KYAW TIN, Union Minister for International Cooperation of Myanmar, said that the fortieth anniversary of the Conference on Disarmament offered an opportunity to review its progress. The Conference had produced many important legal instruments on disarmament and it had contributed its share to world peace and security. Regardless of its prolonged stagnation, Myanmar’s view of the Conference remained unchanged. Myanmar continued to commit itself to the Conference as the single multilateral negotiation forum on disarmament. As world peace and security were seriously challenged by various threats, maintaining health relations among major countries was of utmost importance for the settlement of global strategic problems. The Minister encouraged all States to pursue the simple policy of compromise at any negotiation table. Countries should not focus solely on what they wanted, but what they could give to achieve the common goals. They needed to further develop the principle of win-win cooperation.

Nuclear weapon States should be committed to sharing responsibility for maintaining international peace and security. The Minister welcomed the ongoing summit between the Democratic People’s Republic of Korea and the United States, expressing hope that it would lead to the denuclearization of the Korean peninsula and thus contribute to peace and stability in the region and beyond. He added that the United Nations Secretary-General’s Agenda for Disarmament provided a clear and strategic roadmap for addressing current challenges that could help States to set the world on a path towards sustainable peace and security for all.

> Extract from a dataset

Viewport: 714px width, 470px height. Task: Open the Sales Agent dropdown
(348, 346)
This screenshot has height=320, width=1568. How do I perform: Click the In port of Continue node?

Myanmar appreciated the efforts made by the coordinators of the Conference’s subsidiary bodies in 2018, and the Minister encouraged all Member States to demonstrate the necessary political will to ensure that the Conference fulfilled its negotiating mandate.

GEORGE CIAMBA, Minister for European Affairs of Romania, stated that as a country that highly valued the notion of “peace through diplomacy,” Romania strongly believed in the power of effective multilateralism and international cooperation. At times when new and old challenges threatened global security, it was everyone’s responsibility to strengthen the rules-based international system by seeking multilateral solutions that would enable everyone to achieve a more stable global environment. The Conference on Disarmament had a unique role and place in the framework of international bodies that dealt with non-proliferation, disarmament and related issues. Romania strongly supported the efforts to overcome the stalemate in the Conference and to advance multilateral disarmament agenda. If the Conference was to re-take its place as a relevant negotiating body, countries needed to take immediate action, the Minister stressed.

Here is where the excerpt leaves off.